He waited; her words were too strange. “You don’t know what you are, Miss Searle.”

“You like the old place then?”

Searle looked at her again in silence. “If I could only tell you!” he said at last.

“Do tell me. You must come and stay with us.”

It moved him to an oddity of mirth. “Take care, take care—I should surprise you! I’m afraid I should bore you. I should never leave you.”

“Oh you’d get homesick—for your real home!”

At this he was still more amused. “By the way, tell Miss Searle about our real home,” he said to me. And he stepped, through the window, out upon the terrace, followed by two beautiful dogs, a setter and a young stag-hound who from the moment we came in had established the fondest relation with him. Miss Searle looked at him, while he went, as if she vaguely yearned over him; it began to be plain that she was interested in her exotic cousin. I suddenly recalled the last words I had heard spoken by my friend’s adviser in London and which, in a very crude form, had reference to his making a match with this lady. If only Miss Searle could be induced to think of that, and if one had but the tact to put it in a light to her! Something assured me that her heart was virgin-soil, that the flower of romantic affection had never bloomed there. If I might just sow the seed! There seemed to shape itself within her the perfect image of one of the patient wives of old.

 

“He has lost his heart to England,” I said. “He ought to have been born here.”
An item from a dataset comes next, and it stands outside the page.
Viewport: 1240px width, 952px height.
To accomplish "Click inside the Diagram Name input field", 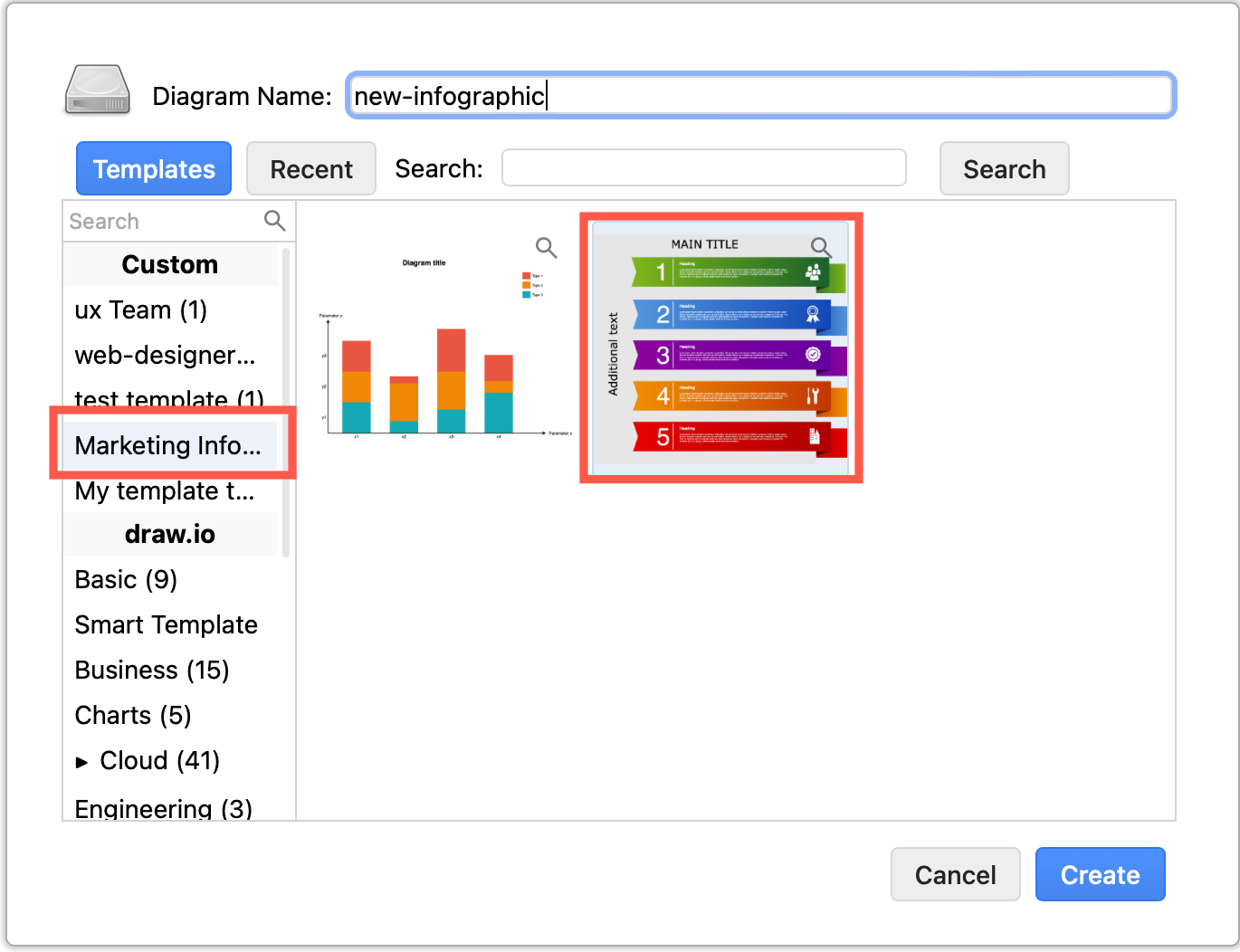I will coord(760,95).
“And yet he doesn’t look in the least an Englishman,” she still rather guardedly prosed.

“Oh it isn’t his looks, poor fellow.”

“Of course looks aren’t everything. I never talked with a foreigner before; but he talks as I have fancied foreigners.”

“Yes, he’s foreign enough.”

“Is he married?”

“His wife’s dead and he’s all alone in the world.”

“Has he much property?”

“None to speak of.”

“But he has means to travel.”

I meditated. “He has not expected to travel far,” I said at last. “You know, he’s in very poor health.”

“Poor gentleman! So I supposed.”

“But there’s more of him to go on with than he thinks. He came here because he wanted to see your place before he dies.”

“Dear me—kind man!” And I imagined in the quiet eyes the hint of a possible tear. “And he was going away without my seeing him?”

“He’s very modest, you see.”

“He’s very much the gentleman.”

I couldn’t but smile. “He’s ALL—”

At this moment we heard on the terrace a loud harsh cry. “It’s the great peacock!” said Miss Searle, stepping to the window and passing out while I followed her. Below us, leaning on the parapet, stood our appreciative friend with his arm round the neck of the setter. Before him on the grand walk strutted the familiar fowl of gardens—a splendid specimen—with ruffled neck and expanded tail. The other dog had apparently indulged in a momentary attempt to abash the gorgeous biped, but at Searle’s summons had bounded back to the terrace and leaped upon the ledge, where he now stood licking his new friend’s face. The scene had a beautiful old-time air: the peacock flaunting in the foreground like the genius of stately places; the broad terrace, which flattered an innate taste of mine for all deserted walks where people may have sat after heavy dinners to drink coffee in old Sevres and where the stiff brocade of women’s dresses may have rustled over grass or gravel; and far around us, with one leafy circle melting into another, the timbered acres of the park. “The very beasts have made him welcome,” I noted as we rejoined our companion.

“The peacock has done for you, Mr. Searle,” said his cousin, “what he does only for very great people. A year ago there came here a great person—a grand old lady—to see my brother. I don’t think that since then he has spread his tail as wide for any one else—not by a dozen feathers.”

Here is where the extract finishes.